▸ WORK REQUEST:
Emit all the data exactly as provided.

(RECORDS TO USE begins)

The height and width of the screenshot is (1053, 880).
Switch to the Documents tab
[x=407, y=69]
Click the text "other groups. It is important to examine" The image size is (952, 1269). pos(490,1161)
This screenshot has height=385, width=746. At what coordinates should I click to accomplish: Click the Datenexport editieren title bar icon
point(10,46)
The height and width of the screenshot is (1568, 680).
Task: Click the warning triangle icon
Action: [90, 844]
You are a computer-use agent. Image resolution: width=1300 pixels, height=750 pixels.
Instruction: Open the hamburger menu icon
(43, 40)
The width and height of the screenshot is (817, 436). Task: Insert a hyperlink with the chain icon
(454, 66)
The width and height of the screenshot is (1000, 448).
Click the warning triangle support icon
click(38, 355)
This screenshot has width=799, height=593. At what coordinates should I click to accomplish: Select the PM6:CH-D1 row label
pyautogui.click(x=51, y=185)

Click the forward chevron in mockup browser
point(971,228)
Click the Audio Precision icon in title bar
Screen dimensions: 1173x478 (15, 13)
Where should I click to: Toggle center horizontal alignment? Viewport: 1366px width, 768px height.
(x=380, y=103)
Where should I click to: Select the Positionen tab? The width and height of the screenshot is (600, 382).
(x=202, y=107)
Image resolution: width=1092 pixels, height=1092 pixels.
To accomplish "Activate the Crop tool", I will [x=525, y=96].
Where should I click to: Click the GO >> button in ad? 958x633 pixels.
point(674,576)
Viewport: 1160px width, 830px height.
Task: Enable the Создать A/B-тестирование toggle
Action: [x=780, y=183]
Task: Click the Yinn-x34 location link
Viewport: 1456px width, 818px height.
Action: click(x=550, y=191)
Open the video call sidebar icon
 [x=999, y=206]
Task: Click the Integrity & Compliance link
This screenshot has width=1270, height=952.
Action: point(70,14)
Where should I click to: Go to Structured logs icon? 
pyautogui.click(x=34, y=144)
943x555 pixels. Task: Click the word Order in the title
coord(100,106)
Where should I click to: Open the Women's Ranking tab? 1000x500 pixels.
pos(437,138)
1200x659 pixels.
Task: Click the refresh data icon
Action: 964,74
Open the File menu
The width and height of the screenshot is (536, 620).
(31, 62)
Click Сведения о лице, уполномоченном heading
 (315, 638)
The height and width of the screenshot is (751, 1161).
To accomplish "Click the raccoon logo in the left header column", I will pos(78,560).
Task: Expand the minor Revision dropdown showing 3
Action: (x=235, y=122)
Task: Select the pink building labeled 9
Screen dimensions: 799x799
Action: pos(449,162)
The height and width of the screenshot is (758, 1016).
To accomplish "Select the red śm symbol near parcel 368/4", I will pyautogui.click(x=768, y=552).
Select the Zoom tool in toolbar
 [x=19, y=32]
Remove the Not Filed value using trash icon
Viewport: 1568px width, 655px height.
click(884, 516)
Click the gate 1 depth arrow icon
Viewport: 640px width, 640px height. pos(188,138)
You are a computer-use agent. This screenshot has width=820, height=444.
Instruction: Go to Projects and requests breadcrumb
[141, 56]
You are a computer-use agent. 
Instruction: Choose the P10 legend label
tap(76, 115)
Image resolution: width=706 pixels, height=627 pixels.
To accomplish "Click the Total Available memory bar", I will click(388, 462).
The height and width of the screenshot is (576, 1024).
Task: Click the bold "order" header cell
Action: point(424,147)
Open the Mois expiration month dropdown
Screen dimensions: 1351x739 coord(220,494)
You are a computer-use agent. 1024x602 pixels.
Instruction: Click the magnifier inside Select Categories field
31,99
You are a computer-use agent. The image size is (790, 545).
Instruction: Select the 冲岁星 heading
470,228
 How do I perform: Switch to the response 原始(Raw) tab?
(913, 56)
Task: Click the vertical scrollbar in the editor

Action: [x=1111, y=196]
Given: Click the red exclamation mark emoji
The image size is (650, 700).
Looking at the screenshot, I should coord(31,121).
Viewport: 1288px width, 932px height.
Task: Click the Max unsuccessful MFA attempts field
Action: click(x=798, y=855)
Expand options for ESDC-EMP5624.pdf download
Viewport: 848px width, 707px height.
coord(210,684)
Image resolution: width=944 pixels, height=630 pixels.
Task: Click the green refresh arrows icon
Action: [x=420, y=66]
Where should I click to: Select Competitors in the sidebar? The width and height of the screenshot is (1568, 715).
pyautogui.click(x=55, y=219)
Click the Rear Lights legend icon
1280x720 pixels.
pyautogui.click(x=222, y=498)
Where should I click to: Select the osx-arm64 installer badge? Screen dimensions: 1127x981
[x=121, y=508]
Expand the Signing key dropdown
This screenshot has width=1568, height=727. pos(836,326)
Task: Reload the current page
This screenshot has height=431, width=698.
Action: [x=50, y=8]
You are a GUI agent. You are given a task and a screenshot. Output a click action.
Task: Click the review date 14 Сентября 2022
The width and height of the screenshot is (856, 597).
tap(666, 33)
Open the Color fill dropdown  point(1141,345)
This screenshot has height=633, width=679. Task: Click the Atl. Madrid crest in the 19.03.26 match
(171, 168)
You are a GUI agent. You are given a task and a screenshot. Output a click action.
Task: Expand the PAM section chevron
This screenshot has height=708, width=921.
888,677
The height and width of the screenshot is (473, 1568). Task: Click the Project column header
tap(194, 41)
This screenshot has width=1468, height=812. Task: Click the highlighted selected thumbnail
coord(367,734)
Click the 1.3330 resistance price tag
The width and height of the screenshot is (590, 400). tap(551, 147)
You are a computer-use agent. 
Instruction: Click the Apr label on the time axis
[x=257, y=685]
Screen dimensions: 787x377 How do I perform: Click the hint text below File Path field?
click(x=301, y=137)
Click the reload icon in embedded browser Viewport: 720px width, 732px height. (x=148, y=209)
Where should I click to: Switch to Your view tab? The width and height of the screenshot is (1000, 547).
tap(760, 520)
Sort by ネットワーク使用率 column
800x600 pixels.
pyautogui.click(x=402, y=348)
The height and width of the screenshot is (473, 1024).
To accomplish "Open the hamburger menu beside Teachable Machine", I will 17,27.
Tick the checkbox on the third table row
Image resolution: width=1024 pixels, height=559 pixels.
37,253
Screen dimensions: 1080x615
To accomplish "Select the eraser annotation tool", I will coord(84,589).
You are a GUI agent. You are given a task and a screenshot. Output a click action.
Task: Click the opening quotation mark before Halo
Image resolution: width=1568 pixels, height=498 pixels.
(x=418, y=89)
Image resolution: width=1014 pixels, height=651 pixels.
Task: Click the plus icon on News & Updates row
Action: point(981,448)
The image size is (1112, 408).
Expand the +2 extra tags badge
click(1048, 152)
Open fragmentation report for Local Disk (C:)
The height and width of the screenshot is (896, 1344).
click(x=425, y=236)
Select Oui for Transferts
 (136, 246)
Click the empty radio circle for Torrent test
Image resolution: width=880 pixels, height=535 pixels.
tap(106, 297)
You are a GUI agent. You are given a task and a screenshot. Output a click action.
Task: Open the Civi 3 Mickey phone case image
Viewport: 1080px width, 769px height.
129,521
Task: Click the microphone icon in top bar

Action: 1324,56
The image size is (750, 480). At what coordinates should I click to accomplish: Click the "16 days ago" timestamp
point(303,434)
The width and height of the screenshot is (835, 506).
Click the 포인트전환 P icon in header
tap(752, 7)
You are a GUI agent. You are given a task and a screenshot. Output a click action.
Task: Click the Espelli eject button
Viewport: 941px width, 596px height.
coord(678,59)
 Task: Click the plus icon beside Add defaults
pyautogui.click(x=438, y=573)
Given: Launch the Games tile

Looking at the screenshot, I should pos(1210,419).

(RECORDS TO USE ends)

▸ RESULT OF THE EXERCISE:
The height and width of the screenshot is (1053, 880).
Switch to the Documents tab
[x=407, y=69]
Click the text "other groups. It is important to examine" The image size is (952, 1269). pos(490,1161)
This screenshot has height=385, width=746. At what coordinates should I click to accomplish: Click the Datenexport editieren title bar icon
point(10,46)
The height and width of the screenshot is (1568, 680).
Task: Click the warning triangle icon
Action: [90, 844]
You are a computer-use agent. Image resolution: width=1300 pixels, height=750 pixels.
Instruction: Open the hamburger menu icon
(43, 40)
The width and height of the screenshot is (817, 436). Task: Insert a hyperlink with the chain icon
(454, 66)
The width and height of the screenshot is (1000, 448).
Click the warning triangle support icon
click(38, 355)
This screenshot has width=799, height=593. At what coordinates should I click to accomplish: Select the PM6:CH-D1 row label
pyautogui.click(x=51, y=185)

Click the forward chevron in mockup browser
point(971,228)
Click the Audio Precision icon in title bar
Screen dimensions: 1173x478 (15, 13)
Where should I click to: Toggle center horizontal alignment? Viewport: 1366px width, 768px height.
(x=380, y=103)
Where should I click to: Select the Positionen tab? The width and height of the screenshot is (600, 382).
(x=202, y=107)
Image resolution: width=1092 pixels, height=1092 pixels.
To accomplish "Activate the Crop tool", I will [x=525, y=96].
Where should I click to: Click the GO >> button in ad? 958x633 pixels.
point(674,576)
Viewport: 1160px width, 830px height.
Task: Enable the Создать A/B-тестирование toggle
Action: [x=780, y=183]
Task: Click the Yinn-x34 location link
Viewport: 1456px width, 818px height.
Action: click(x=550, y=191)
Open the video call sidebar icon
 [x=999, y=206]
Task: Click the Integrity & Compliance link
This screenshot has width=1270, height=952.
Action: point(70,14)
Where should I click to: Go to Structured logs icon? 
pyautogui.click(x=34, y=144)
943x555 pixels. Task: Click the word Order in the title
coord(100,106)
Where should I click to: Open the Women's Ranking tab? 1000x500 pixels.
pos(437,138)
1200x659 pixels.
Task: Click the refresh data icon
Action: 964,74
Open the File menu
The width and height of the screenshot is (536, 620).
(31, 62)
Click Сведения о лице, уполномоченном heading
 (315, 638)
The height and width of the screenshot is (751, 1161).
To accomplish "Click the raccoon logo in the left header column", I will pos(78,560).
Task: Expand the minor Revision dropdown showing 3
Action: (x=235, y=122)
Task: Select the pink building labeled 9
Screen dimensions: 799x799
Action: pos(449,162)
The height and width of the screenshot is (758, 1016).
To accomplish "Select the red śm symbol near parcel 368/4", I will pyautogui.click(x=768, y=552).
Select the Zoom tool in toolbar
 [x=19, y=32]
Remove the Not Filed value using trash icon
Viewport: 1568px width, 655px height.
click(884, 516)
Click the gate 1 depth arrow icon
Viewport: 640px width, 640px height. pos(188,138)
You are a computer-use agent. This screenshot has width=820, height=444.
Instruction: Go to Projects and requests breadcrumb
[141, 56]
You are a computer-use agent. 
Instruction: Choose the P10 legend label
tap(76, 115)
Image resolution: width=706 pixels, height=627 pixels.
To accomplish "Click the Total Available memory bar", I will click(388, 462).
The height and width of the screenshot is (576, 1024).
Task: Click the bold "order" header cell
Action: point(424,147)
Open the Mois expiration month dropdown
Screen dimensions: 1351x739 coord(220,494)
You are a computer-use agent. 1024x602 pixels.
Instruction: Click the magnifier inside Select Categories field
31,99
You are a computer-use agent. The image size is (790, 545).
Instruction: Select the 冲岁星 heading
470,228
 How do I perform: Switch to the response 原始(Raw) tab?
(913, 56)
Task: Click the vertical scrollbar in the editor

Action: [x=1111, y=196]
Given: Click the red exclamation mark emoji
The image size is (650, 700).
Looking at the screenshot, I should coord(31,121).
Viewport: 1288px width, 932px height.
Task: Click the Max unsuccessful MFA attempts field
Action: click(x=798, y=855)
Expand options for ESDC-EMP5624.pdf download
Viewport: 848px width, 707px height.
coord(210,684)
Image resolution: width=944 pixels, height=630 pixels.
Task: Click the green refresh arrows icon
Action: [x=420, y=66]
Where should I click to: Select Competitors in the sidebar? The width and height of the screenshot is (1568, 715).
pyautogui.click(x=55, y=219)
Click the Rear Lights legend icon
1280x720 pixels.
pyautogui.click(x=222, y=498)
Where should I click to: Select the osx-arm64 installer badge? Screen dimensions: 1127x981
[x=121, y=508]
Expand the Signing key dropdown
This screenshot has width=1568, height=727. pos(836,326)
Task: Reload the current page
This screenshot has height=431, width=698.
Action: [x=50, y=8]
You are a GUI agent. You are given a task and a screenshot. Output a click action.
Task: Click the review date 14 Сентября 2022
The width and height of the screenshot is (856, 597).
tap(666, 33)
Open the Color fill dropdown  point(1141,345)
This screenshot has height=633, width=679. Task: Click the Atl. Madrid crest in the 19.03.26 match
(171, 168)
You are a GUI agent. You are given a task and a screenshot. Output a click action.
Task: Expand the PAM section chevron
This screenshot has height=708, width=921.
888,677
The height and width of the screenshot is (473, 1568). Task: Click the Project column header
tap(194, 41)
This screenshot has width=1468, height=812. Task: Click the highlighted selected thumbnail
coord(367,734)
Click the 1.3330 resistance price tag
The width and height of the screenshot is (590, 400). tap(551, 147)
You are a computer-use agent. 
Instruction: Click the Apr label on the time axis
[x=257, y=685]
Screen dimensions: 787x377 How do I perform: Click the hint text below File Path field?
click(x=301, y=137)
Click the reload icon in embedded browser Viewport: 720px width, 732px height. (x=148, y=209)
Where should I click to: Switch to Your view tab? The width and height of the screenshot is (1000, 547).
tap(760, 520)
Sort by ネットワーク使用率 column
800x600 pixels.
pyautogui.click(x=402, y=348)
The height and width of the screenshot is (473, 1024).
To accomplish "Open the hamburger menu beside Teachable Machine", I will 17,27.
Tick the checkbox on the third table row
Image resolution: width=1024 pixels, height=559 pixels.
37,253
Screen dimensions: 1080x615
To accomplish "Select the eraser annotation tool", I will coord(84,589).
You are a GUI agent. You are given a task and a screenshot. Output a click action.
Task: Click the opening quotation mark before Halo
Image resolution: width=1568 pixels, height=498 pixels.
(x=418, y=89)
Image resolution: width=1014 pixels, height=651 pixels.
Task: Click the plus icon on News & Updates row
Action: point(981,448)
The image size is (1112, 408).
Expand the +2 extra tags badge
click(1048, 152)
Open fragmentation report for Local Disk (C:)
The height and width of the screenshot is (896, 1344).
click(x=425, y=236)
Select Oui for Transferts
 (136, 246)
Click the empty radio circle for Torrent test
Image resolution: width=880 pixels, height=535 pixels.
tap(106, 297)
You are a GUI agent. You are given a task and a screenshot. Output a click action.
Task: Open the Civi 3 Mickey phone case image
Viewport: 1080px width, 769px height.
129,521
Task: Click the microphone icon in top bar

Action: 1324,56
The image size is (750, 480). At what coordinates should I click to accomplish: Click the "16 days ago" timestamp
point(303,434)
The width and height of the screenshot is (835, 506).
Click the 포인트전환 P icon in header
tap(752, 7)
You are a GUI agent. You are given a task and a screenshot. Output a click action.
Task: Click the Espelli eject button
Viewport: 941px width, 596px height.
coord(678,59)
 Task: Click the plus icon beside Add defaults
pyautogui.click(x=438, y=573)
Given: Launch the Games tile

Looking at the screenshot, I should pos(1210,419).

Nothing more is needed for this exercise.